# Fragmento del documento
────────────────────

El 20 de diciembre de 1962, con el espíritu navideño caldeando Madrid y el régimen en plena rutina burocrática, el cine Lope de Vega levantó el telón para mostrar al país algo tan improbable como encantador: un matrimonio desbordado, quince criaturas, un abuelo entrañable, un padrino pastelero y la promesa —casi dogmática— de que, con buen humor, cualquier contratiempo encuentra solución. Así llegó La gran familia, dirigida por Fernando Palacios y protagonizada por Alberto Closas y Amparo Soler Leal.

Aquel estreno no se celebró en una sala cualquiera. El Lope de Vega, integrado en uno de los edificios más llamativos de la Gran Vía, llevaba años convertido en uno de los templos de los grandes estrenos madrileños. Allí coincidían actrices de abrigo de visón, familias en busca de entretenimiento y críticos que, lápiz afilado en mano, disfrutaban dictando sentencia desde la penumbra.

En ese panorama, apostar por una película sobre una familia numerosa que ocupaba media pantalla y buena parte del metraje era casi un acto de fe. Pero Pedro Masó, productor y coguionista, consideró que había llegado el momento de exaltar la épica doméstica hispana. Y la Gran Vía, con sus luces y su bullicio, parecía el escaparate perfecto para presentar una historia que pretendía reflejar un país moderno, vistoso y —si podía ser— con una fertilidad de récord.

────────────────────

# Líneas de datos
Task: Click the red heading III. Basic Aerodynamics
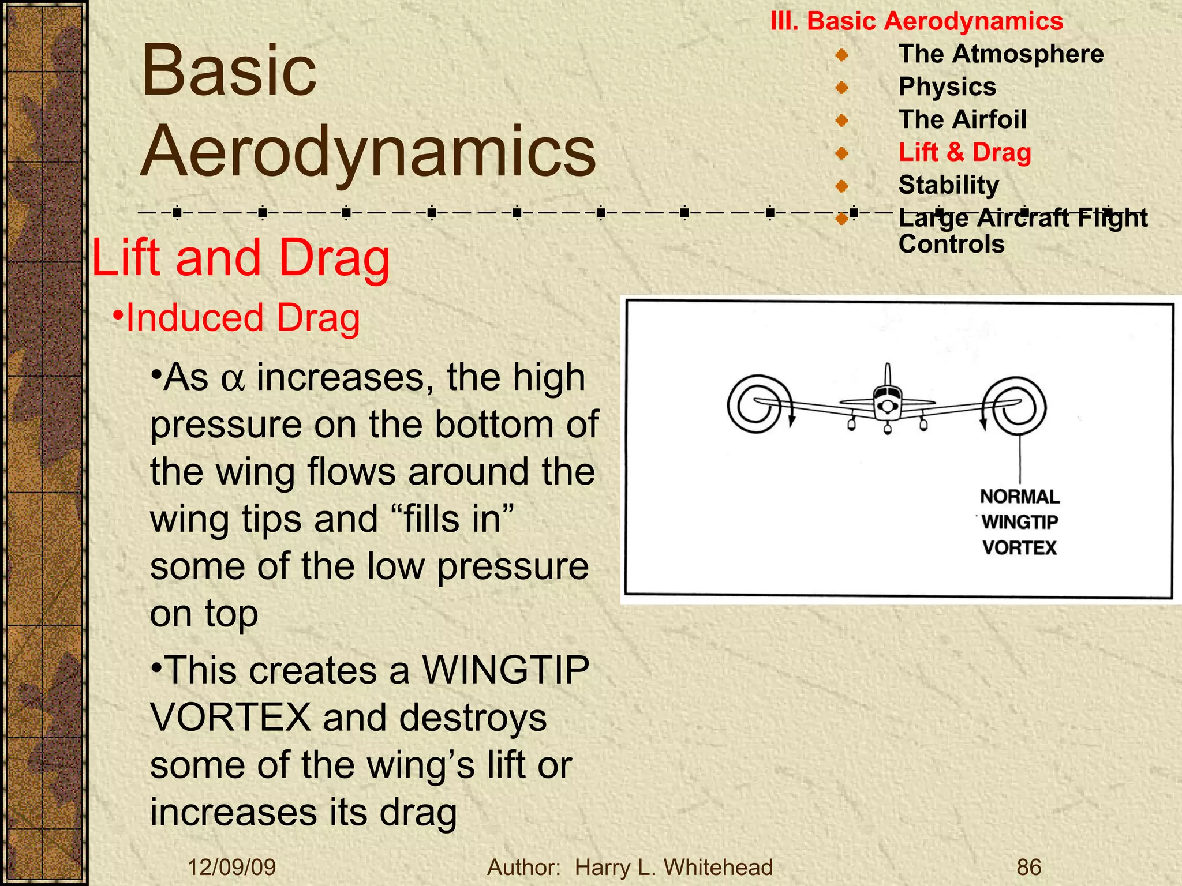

────────────────────

# Enunciado
Responde sí o no a cada afirmación según el fragmento sobre el estreno de La gran familia, y cita literalmente las palabras que lo deciden.
1. La película se estrenó en el cine Lope de Vega el 20 de diciembre de 1962.
2. Fernando Palacios fue el productor de la película.
3. El matrimonio de la película tenía doce hijos.
Este material va aparte y no tiene relación con el fragmento.

# Respuesta
1. Sí: «El 20 de diciembre de 1962» y «el cine Lope de Vega levantó el telón».
2. No: «dirigida por Fernando Palacios» y «Pedro Masó, productor y coguionista».
3. No: «quince criaturas».